Подобно Штокхаузену, к созданию собственных «индивидуальных» нотационных систем прибегали и Кагель, и Лигети, и Крамб, и Ксенакис, и Берио, и Фельдман, и многие-многие другие композиторы. Этот «нотационный бум» или парад индивидуальных нотаций длился довольно недолго. Его пик приходится на 50–60-е годы, после чего количество возникновения новых индивидуальных нотаций заметно сокращается. Сказанное не означает, что подобные нотации не появляются вообще, но появляются они гораздо реже, и, что самое главное, в них уже нет той фундаментальной первичности, которая заключалась в нотационных открытиях середины XX в. И это не удивительно, ибо невозможно двигаться дальше того, что было достигнуто в то время. Невозможно говорить о дальнейшем развитии нотации после вербальных партитур, отказывающихся от использования нотного текста, или после партитур визуальных, рассчитанных исключительно на визуальный контакт и не подразумевающих никакого конкретного звучания, которое могло бы стать результатом визуального контакта. И то и другое фактически является отрицанием линейной нотации в том виде, в котором ее изобрел Гвидо Аретинский и в котором она использовалась вплоть до середины XX в. И то и другое свидетельствует о том, что становление линейной нотации вошло в окончательную, завершающую фазу.

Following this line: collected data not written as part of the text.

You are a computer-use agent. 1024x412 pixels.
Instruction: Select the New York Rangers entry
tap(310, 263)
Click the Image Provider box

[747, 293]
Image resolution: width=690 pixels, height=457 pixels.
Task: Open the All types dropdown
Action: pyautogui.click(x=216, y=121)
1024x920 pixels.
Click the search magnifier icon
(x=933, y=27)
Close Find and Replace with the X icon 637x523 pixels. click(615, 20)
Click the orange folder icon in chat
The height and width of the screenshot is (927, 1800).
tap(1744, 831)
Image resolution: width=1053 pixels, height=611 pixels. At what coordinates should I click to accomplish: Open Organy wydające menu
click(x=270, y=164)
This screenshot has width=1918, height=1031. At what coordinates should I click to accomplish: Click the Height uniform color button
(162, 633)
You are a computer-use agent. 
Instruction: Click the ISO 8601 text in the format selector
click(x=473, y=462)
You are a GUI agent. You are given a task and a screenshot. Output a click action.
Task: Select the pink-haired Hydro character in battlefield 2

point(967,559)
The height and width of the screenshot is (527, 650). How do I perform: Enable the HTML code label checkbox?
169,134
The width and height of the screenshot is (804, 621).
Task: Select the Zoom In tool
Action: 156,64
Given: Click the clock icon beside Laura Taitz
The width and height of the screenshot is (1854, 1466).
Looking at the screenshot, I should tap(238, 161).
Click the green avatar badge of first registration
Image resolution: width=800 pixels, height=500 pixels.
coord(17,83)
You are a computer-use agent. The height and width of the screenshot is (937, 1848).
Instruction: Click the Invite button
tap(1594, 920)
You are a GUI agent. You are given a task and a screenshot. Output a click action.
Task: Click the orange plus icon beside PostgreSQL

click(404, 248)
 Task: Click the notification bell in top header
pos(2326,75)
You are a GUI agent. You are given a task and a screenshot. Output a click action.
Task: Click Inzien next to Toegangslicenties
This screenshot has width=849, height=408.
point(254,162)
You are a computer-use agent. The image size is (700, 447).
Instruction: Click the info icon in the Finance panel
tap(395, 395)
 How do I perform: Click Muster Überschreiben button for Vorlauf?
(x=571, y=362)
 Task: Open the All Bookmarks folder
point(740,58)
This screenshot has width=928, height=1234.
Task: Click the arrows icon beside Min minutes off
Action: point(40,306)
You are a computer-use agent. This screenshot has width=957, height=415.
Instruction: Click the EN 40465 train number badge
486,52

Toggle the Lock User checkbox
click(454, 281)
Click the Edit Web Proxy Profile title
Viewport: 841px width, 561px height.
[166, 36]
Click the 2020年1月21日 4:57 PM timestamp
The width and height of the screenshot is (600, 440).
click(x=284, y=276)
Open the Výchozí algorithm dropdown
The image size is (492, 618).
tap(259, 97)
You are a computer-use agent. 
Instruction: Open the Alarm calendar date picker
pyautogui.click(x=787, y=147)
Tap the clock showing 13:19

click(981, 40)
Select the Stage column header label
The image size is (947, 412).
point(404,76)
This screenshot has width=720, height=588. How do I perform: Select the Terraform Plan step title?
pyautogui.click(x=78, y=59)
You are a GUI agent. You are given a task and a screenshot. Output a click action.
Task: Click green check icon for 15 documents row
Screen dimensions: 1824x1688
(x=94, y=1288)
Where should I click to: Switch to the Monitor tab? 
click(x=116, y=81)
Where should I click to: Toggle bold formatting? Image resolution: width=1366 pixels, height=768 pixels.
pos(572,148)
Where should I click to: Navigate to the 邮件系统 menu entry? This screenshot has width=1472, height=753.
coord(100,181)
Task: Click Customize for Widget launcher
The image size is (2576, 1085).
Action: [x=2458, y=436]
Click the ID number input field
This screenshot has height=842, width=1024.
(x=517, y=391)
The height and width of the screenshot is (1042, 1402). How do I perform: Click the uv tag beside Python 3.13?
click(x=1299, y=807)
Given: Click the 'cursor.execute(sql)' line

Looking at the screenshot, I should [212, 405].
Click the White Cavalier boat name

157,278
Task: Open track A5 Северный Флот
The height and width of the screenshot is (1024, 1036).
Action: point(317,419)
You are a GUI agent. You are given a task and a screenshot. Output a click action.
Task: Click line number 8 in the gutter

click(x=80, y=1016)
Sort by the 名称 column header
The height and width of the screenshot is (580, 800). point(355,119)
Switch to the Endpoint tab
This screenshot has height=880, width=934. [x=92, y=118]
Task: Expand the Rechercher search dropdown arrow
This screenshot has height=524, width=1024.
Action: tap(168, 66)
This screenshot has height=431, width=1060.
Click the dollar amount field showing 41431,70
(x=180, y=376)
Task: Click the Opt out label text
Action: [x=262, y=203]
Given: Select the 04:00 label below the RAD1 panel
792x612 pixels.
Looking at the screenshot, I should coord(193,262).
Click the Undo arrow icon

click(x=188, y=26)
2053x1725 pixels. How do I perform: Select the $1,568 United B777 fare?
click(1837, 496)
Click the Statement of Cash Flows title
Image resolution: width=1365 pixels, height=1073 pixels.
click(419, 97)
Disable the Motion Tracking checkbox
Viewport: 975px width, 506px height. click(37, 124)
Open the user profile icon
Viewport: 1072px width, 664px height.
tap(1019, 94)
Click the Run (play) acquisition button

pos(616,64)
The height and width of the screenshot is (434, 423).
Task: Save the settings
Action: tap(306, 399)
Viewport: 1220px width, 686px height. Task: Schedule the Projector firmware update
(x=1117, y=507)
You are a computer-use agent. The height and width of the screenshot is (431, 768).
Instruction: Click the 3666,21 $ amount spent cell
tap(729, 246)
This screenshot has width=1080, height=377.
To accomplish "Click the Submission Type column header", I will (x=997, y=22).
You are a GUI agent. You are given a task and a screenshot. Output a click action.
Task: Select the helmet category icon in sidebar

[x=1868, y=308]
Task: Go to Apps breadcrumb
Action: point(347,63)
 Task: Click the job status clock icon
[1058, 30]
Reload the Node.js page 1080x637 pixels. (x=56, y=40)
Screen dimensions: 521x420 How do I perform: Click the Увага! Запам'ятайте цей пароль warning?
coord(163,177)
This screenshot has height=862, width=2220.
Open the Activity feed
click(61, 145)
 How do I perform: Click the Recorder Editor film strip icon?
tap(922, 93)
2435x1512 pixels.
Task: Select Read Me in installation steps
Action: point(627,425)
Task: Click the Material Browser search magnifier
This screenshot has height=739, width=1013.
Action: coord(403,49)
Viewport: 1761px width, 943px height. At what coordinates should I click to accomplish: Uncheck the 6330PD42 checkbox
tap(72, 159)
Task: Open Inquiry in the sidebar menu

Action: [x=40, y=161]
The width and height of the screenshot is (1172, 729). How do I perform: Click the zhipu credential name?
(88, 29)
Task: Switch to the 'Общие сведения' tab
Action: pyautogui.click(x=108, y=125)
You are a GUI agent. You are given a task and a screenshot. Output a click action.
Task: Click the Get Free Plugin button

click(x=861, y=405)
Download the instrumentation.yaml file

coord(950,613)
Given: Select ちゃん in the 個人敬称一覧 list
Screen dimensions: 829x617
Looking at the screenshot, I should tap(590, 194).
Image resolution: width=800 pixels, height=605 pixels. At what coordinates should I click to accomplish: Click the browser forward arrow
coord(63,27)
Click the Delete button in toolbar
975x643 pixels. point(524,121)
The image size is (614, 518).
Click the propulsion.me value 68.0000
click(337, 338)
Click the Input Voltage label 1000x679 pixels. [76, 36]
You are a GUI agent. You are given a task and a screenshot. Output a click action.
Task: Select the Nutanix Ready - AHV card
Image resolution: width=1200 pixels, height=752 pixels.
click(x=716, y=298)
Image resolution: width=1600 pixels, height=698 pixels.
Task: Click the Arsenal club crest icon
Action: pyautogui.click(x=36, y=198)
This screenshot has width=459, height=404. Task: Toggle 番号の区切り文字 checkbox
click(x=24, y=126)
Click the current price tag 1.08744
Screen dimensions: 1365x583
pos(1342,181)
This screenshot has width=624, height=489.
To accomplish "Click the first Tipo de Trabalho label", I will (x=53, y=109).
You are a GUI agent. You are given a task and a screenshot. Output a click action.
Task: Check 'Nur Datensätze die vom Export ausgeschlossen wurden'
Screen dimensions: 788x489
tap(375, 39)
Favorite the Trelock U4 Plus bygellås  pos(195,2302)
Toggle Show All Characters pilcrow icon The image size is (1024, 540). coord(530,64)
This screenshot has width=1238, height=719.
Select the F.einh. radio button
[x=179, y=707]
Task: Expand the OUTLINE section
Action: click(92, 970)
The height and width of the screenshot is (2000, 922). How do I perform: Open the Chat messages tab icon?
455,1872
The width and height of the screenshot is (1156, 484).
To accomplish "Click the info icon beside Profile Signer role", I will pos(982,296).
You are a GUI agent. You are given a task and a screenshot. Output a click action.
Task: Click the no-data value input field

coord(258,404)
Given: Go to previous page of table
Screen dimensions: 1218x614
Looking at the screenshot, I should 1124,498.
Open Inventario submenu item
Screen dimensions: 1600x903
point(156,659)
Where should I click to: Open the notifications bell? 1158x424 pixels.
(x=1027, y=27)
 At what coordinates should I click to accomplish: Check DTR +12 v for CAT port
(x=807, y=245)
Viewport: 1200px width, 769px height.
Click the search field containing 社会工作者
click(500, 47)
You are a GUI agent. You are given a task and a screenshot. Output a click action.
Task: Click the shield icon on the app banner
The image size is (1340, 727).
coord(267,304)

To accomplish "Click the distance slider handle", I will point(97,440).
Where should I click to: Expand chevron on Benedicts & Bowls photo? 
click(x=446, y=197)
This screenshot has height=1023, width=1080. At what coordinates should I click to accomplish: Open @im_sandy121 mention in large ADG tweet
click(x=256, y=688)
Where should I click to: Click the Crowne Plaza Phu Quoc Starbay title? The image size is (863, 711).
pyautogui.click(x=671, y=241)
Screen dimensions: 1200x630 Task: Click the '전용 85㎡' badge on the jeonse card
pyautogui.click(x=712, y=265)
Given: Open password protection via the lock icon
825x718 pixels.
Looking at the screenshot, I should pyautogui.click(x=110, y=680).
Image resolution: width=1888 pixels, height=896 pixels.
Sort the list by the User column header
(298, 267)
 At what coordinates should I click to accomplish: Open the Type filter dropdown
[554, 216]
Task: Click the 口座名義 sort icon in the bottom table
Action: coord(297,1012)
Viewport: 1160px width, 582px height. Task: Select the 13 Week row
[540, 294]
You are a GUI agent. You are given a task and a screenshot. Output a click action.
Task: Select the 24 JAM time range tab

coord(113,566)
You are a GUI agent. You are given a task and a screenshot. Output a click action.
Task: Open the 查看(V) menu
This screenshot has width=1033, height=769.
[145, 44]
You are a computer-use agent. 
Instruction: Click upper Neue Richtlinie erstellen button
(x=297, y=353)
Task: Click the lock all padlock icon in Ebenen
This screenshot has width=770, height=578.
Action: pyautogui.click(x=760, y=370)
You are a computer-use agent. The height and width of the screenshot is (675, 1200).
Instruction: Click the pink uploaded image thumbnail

Справедливость этой мысли подтверждается тем фактом, что такие определяющие композиторские течения, возникшие в середине 60-х — начале 70-х годов, как минимализм, новая простота и новая искренность, практически вообще отказались от каких бы то ни было нотационных новаций, вернувшись к нормам чуть ли не XVIII в. Более того, нотный текст начинает обретать все более и более «подсобное» значение, а порой становится просто нежелателен. В этом смысле характерна мысль А.Батагова, высказанная им в тексте, распространенном по Интернету и озаглавленном «Ошибки-2000»: «Мне вот, наоборот, совсем не хочется придавать своим вещам какой-либо "нотационный" вид. С исполнителями я, слава Богу, дело иметь перестал, а коли так, то кому это, собственно, нужно?